The man's courage, genuine enough of its kind, suddenly gave way before the ferocity of the sailor. He sprang up, ran into an inner room and bolted the door.
Joe uttered the roar of a baffled tiger.
"Never mind, Joe; we're quit of him now. He will leave Heathton."
"I'll wait for him at the station," muttered Joe, following the young Squire out of doors. "'Tain't right that the swab should get off scot-free."
Outside the rain had ceased. Alan looked at his watch, and finding that it was late, turned his face towards home. Suddenly he recollected that Joe had not explained his absence.
"Well, Joe, where have you been?" he asked sharply.
"After him." Joe pointed his thumb over his shoulder. "When master's body was carried away, I thought that shark might have done it. I know'd he was coming from Jamaica, so I went to Southampton to see when he arrived."
"You did not see him?"
"No," was the gloomy reply. "But I seed the list of passengers in one of them boats, and his name wos on it. He couldn't have done it!"
"I found that out myself. No; Lestrange is innocent."
"If I'd know'd he wos on his way here to make trouble with missy, I'd have waited," said the sailor; "but I thought if I dropped across him I'd keep him off."
"He stole a march on you, Joe. And you have been at Southampton all this time?"
"I have, sir--there and in London. But it's all right now, Mr. Alan. He won't worry Miss Sophy any more. But now you know, sir, why I gave a sov. to that tramp. He talked about one as sent him, and I thought he wos talking of Captain Jean, so I hurried him away as soon as I could, lest Miss Sophy should hear."
"I understand, Joe.

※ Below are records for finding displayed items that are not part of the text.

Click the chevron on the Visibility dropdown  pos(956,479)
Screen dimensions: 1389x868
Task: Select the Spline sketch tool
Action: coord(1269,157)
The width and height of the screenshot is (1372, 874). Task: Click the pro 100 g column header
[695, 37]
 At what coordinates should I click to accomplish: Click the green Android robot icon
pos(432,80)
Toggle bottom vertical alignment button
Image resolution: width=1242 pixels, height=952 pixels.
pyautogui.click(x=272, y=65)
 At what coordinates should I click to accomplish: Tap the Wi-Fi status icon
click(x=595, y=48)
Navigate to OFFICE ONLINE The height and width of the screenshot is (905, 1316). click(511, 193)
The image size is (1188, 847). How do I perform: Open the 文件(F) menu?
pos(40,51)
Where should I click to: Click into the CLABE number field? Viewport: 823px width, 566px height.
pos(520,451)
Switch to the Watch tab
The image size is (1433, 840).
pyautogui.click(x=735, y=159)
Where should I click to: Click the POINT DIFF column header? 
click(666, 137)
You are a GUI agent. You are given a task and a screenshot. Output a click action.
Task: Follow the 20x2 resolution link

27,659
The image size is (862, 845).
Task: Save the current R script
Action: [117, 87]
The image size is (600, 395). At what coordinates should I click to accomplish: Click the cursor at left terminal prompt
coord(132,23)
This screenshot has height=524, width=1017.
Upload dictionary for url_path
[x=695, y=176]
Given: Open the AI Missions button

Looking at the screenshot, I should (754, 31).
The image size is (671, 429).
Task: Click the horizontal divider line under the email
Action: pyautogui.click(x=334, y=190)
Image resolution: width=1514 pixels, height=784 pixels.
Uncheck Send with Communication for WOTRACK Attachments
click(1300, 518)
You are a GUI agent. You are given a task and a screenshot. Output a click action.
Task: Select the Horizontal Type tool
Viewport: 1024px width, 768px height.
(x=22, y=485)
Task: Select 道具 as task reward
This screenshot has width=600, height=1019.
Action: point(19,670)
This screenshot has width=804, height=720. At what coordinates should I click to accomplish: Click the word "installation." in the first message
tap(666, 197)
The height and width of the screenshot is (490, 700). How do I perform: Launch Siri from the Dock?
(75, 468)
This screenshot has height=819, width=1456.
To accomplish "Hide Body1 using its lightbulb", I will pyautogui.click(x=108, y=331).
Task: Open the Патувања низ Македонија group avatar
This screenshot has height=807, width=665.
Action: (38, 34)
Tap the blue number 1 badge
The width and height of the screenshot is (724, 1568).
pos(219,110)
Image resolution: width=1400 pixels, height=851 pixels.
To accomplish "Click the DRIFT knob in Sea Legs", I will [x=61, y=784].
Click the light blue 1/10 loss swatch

But Cicero knew nothing at that time."
"Ah!" Joe clenched his fist. "He's another as needs a beating. Beg pardon, sir, but I suppose you ain't found out who killed the doctor?"
"No; I believe myself it was that man Brown, who was called the Quiet Gentleman. Do you know who he was, Joe?"
"No, sir, I do not," replied Joe doggedly. "Good-night, Mr. Alan," and he walked off in great haste.
The young Squire pursued his way to the Abbey Farm, and all the way wondered if Joe's sudden departure hinted at an unwillingness to talk of Brown.
"I'll ask him about the man to-morrow," muttered Alan.
But on the morrow he had other matters to attend to. While he was at breakfast a card was brought to him and he jumped up with a joyful cry.
"Inspector Blair!" he said, throwing down the card. "Show him up, Mrs. Hester. Ah! I wonder what he has found out."